The task:
Reproduce the material below word for word, from its first line up to and including the line that contains "Looking at the screenshot, I should (x=1297, y=363).".

START Data extract

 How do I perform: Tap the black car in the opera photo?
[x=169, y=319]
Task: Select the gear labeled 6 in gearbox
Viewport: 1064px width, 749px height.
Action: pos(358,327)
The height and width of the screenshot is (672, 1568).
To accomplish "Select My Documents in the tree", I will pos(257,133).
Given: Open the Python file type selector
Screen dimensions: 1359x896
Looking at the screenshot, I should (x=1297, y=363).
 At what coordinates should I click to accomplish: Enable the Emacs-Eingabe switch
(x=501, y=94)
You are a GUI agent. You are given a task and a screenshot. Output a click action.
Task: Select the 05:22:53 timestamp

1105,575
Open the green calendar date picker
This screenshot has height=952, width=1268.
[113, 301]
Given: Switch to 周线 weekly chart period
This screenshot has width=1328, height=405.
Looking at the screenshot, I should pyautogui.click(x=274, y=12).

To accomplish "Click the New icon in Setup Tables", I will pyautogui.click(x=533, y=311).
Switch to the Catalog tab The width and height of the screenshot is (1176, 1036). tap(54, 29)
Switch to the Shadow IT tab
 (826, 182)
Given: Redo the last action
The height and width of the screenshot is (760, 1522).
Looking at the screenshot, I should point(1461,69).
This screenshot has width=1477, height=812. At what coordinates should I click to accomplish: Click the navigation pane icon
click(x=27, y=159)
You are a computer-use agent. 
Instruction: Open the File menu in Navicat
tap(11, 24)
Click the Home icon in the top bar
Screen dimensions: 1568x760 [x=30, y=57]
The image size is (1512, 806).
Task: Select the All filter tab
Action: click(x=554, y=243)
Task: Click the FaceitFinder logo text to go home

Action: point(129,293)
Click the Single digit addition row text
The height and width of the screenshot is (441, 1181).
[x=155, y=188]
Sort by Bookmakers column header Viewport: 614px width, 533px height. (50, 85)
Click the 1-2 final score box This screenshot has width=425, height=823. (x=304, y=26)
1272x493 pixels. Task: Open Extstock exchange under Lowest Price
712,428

END Data extract

Solution to this exercise:
 How do I perform: Tap the black car in the opera photo?
[x=169, y=319]
Task: Select the gear labeled 6 in gearbox
Viewport: 1064px width, 749px height.
Action: pos(358,327)
The height and width of the screenshot is (672, 1568).
To accomplish "Select My Documents in the tree", I will pos(257,133).
Given: Open the Python file type selector
Screen dimensions: 1359x896
Looking at the screenshot, I should (x=1297, y=363).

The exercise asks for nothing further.